第19話 姉とロリの戦い方。

 男同士の戦いが「お菓子ダンジョン」に轟音を撒き散らしている頃、スケダのお姉ちゃん、悪魔皇姫のユウヒメは菓子製の忍びと殺し合いに興じていた。


「忍びはお喋りしないけど、お姉ちゃんは忍びお姉ちゃんだからお喋りしちゃうんだよねー!」


 遠くから騒音が聞こえる以外何も音のない世界。足音も、金属音も、呼吸も、魔法音も、一切の音がない世界で忍びたちは戦っていた。ただただ、ユウヒメの言葉が空間に広がり続ける。

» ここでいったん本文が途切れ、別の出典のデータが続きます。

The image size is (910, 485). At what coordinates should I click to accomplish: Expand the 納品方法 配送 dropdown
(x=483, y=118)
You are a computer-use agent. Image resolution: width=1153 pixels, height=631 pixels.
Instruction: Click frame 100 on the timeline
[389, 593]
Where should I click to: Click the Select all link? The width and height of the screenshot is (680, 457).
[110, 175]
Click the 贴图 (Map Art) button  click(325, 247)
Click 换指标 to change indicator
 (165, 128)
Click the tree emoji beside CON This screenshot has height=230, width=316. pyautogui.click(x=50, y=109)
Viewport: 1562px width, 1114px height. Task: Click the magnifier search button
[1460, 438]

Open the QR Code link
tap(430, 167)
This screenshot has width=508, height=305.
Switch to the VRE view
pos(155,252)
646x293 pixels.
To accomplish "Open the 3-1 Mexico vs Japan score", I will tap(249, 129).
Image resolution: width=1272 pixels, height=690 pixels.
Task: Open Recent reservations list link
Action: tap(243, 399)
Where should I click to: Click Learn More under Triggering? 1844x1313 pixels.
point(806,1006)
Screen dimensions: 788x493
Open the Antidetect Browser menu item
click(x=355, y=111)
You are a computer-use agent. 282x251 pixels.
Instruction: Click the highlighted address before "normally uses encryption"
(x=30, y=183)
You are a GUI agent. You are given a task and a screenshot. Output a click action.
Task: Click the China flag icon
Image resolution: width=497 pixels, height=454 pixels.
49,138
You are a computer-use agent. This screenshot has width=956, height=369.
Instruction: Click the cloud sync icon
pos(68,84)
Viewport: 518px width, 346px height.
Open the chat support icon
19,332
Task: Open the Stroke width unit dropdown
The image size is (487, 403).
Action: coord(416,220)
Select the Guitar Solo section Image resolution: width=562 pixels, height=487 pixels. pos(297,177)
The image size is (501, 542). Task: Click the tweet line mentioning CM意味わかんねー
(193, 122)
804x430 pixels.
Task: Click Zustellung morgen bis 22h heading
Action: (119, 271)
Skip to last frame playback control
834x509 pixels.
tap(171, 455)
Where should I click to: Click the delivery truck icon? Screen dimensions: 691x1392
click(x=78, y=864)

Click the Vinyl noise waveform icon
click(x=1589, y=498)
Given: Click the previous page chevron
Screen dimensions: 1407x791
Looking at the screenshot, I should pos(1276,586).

「やっぱりスケダくんに目を付けたわたしは大正解だったよね! あんな可愛かったスケダくんも、今じゃわたし好みのカッコイイ男の人だもん! まだまだ成長中って言うのがまた……いいよねっ!」


 分身の術は容易く見破られて本体が首を切られる。

 火遁や風遁は素早く回避され、時には有利属性の忍法で押し返される。苦無を投げれば掴まれ投げ返され、同時に襲っても紙一重で避けられ殺される。影の世界に潜めば、むしろそちらが本領とばかりにどこからともなくユウヒメが現れ、死の間際に黄金の残像を見るはめになった。


 お菓子の忍者は菓子さえあれば再生する肉体を持つが、そんなの知らないと再生したそばから削られていく。そこに派手さはなく、忍者らしく暗殺――否、忍殺の一言に尽きる理想の動きを披露し続けるユウヒメだけがいた。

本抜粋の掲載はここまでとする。